17 août 2022, plusieurs départs de feux sont signalés à El Tarf, région frontalière avec la Tunisie. Le vent marin souffle sur des flammes gigantesques qui embrasent rapidement les collines recouvertes de pins et de chênes-liège. En l’espace de quelques heures, plus de 6000 hectares sont réduits en cendres. L’incendie, un des plus importants depuis des décennies dans l’est de l’Algérie, a causé la mort de 38 personnes. Plusieurs victimes qui se trouvaient dans un parc de loisirs en plein air ont été prises dans au piège, sans possibilité de fuir à cause de la vitesse de propagation des flammes.

Des catastrophes comme celle d’El Tarf, l’Algérie en subit chaque été depuis une dizaine d’années. L’été 2021 est celui qui a connu le plus lourd bilan en termes de pertes de vies humaines et de destruction forestière. Entre juillet et août, plus de 90 personnes ont péri dans des incendies qui se sont produits dans 35 wilayas (départements), notamment dans les Aurès et la Kabylie. Au total 89 000 hectares de forêt ont été brûlés dans des feux que les autorités ont classés comme étant «d’origine criminelle ». Un épisode dramatique qui avait conduit le président algérien à décréter un deuil de trois jours.

Changement de stratégie de lutte

Il est évident que le changement climatique, qui a provoqué une nette hausse des températures et de longues périodes de sécheresse, est la cause principale de la multiplication des feux de forêt. Sur le plan opérationnel, les étés 2021 et 2022 ont obligé les autorités algériennes à revoir totalement leur stratégie de lutte contre les incendies. Pour ce qui est des moyens, les pompiers algériens sont équipés depuis des décennies de camions tout-terrain qu’il est possible de déployer dans les zones montagneuses. Ces véhicules ont cependant montré leurs limites face à des incendies de grande ampleur. Idem pour la flotte de 6 hélicoptères Agusta-Westland AW139 du groupement aérien, dont l’efficacité se limite aux départs de feu.

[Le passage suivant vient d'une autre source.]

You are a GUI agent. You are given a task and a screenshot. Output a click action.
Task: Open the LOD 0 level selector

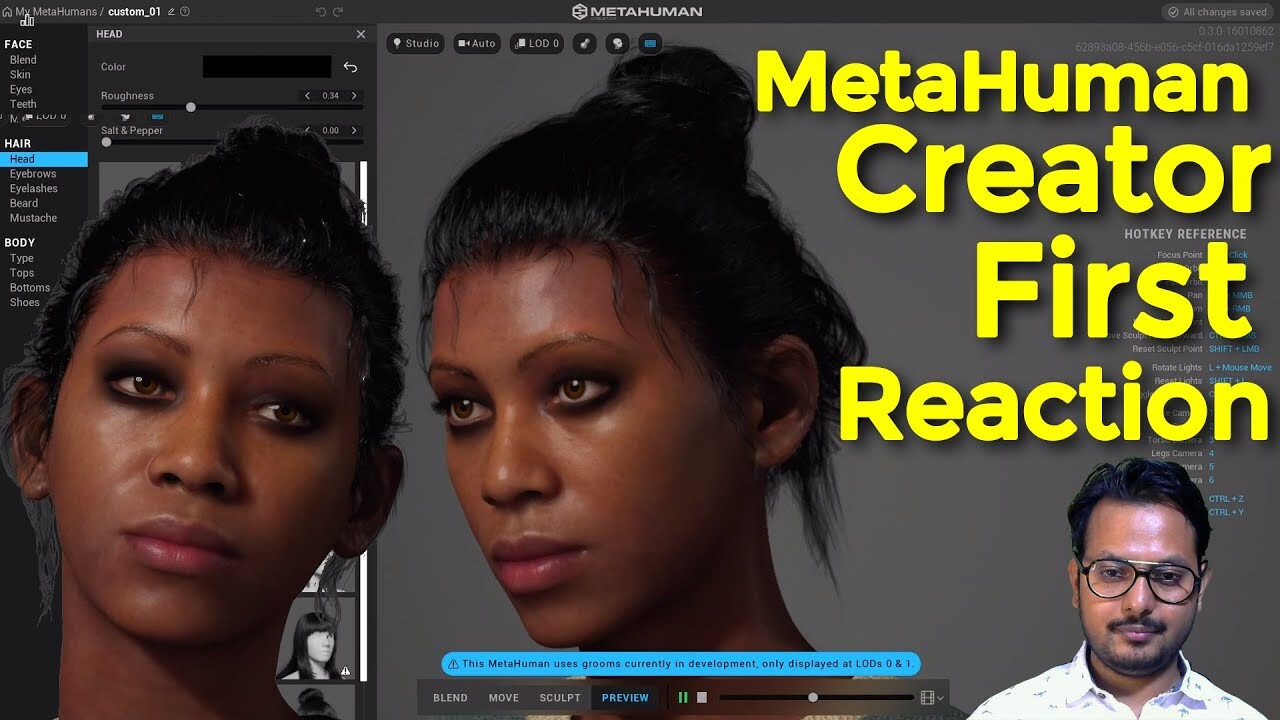(x=537, y=43)
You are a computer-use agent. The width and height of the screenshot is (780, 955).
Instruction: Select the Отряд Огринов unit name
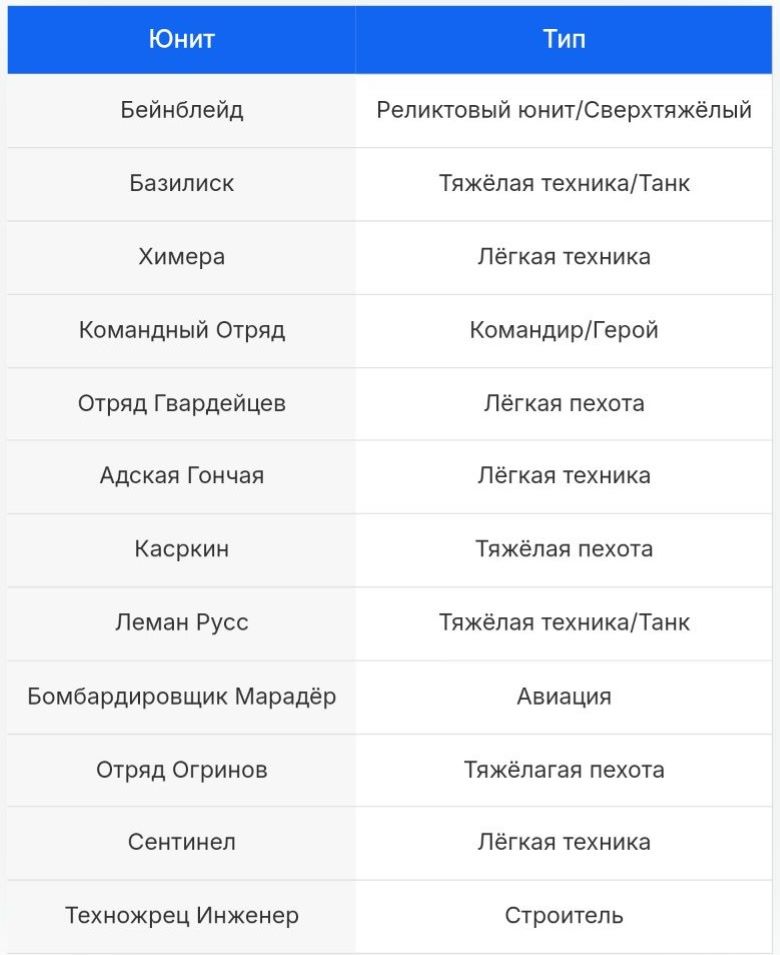181,770
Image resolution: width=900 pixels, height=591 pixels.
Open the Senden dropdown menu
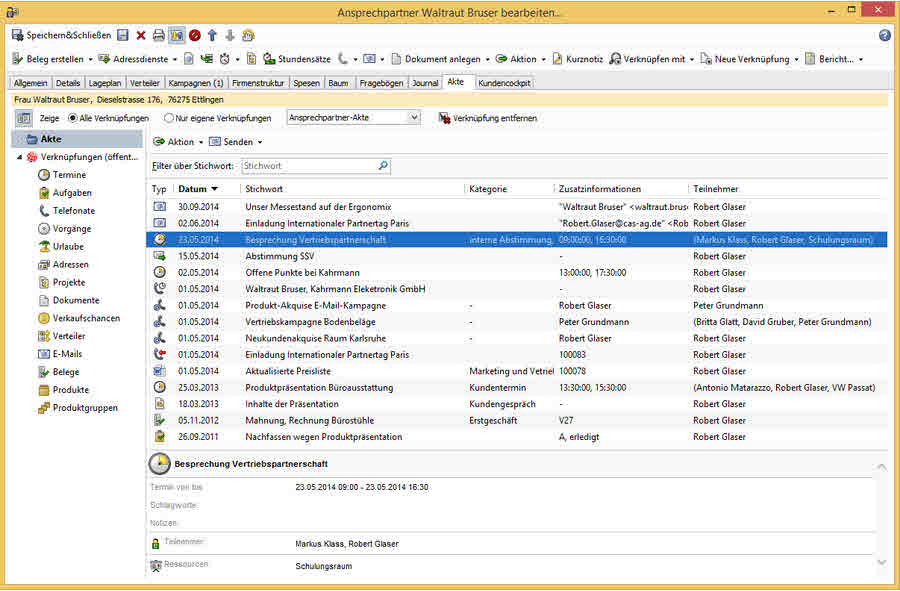(x=236, y=142)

La nouvelle donne a donc imposé l’utilisation de moyens aériens de type Canadair. Akram Kharief, journaliste spécialiste des questions de sécurité et directeur du site Menadefense explique que l’Algérie d’abord fait appel à l’aide étrangère dès l’été 2021. « Des pays comme la France et la Russie avaient déployé des avions bombardiers d’eau lors des grands incendies qui avaient touché le nord du pays. L’utilisation de ces appareils avait achevé de convaincre les autorités algériennes de l’efficacité des moyens aériens », note-t-il.

Le choix d’engins russes

Le gouvernement opte alors pour le Beriev Be-200. Le ministère de la Défense nationale a été chargé d’en commander six exemplaires auprès du constructeur russe. « Le Beriev est un appareil adapté à la situation algérienne pour de multiples raisons. C’est un hydravion, donc il peut être installé dans un débarcadère. L’armée algérienne, qui en a la charge, pense installer une sorte de rampe de lancement au port de Béjaïa, ce qui permettrait au Beriev de décoller chargé d’eau. Cet appareil est conçu pour naviguer sur la mer donc il ne craint pas la corrosion. Et c’est là son principal atout puisqu’il puise de l’eau de mer pour éteindre les incendies de forêt, avec une capacité d’emport importante qui est le double de celle des Canadairs. Enfin, c’est un appareil polyvalent qui peut être transformé en avion de transport de passagers, de marchandises et en appareil de patrouille maritime », souligne-t-il.

Efficacité prouvée

L’armée algérienne a reçu son premier Beriev Be-200 en mai 2023, ce qui a permis son engagement dès les premières canicules. Avec 34 décès durant le mois juillet, le bilan de saison estivale reste lourd malgré une nette baisse des superficies de forêts détruites par le feu. Reste que l’utilisation des moyens aériens a permis d’éviter de nombreux incendies.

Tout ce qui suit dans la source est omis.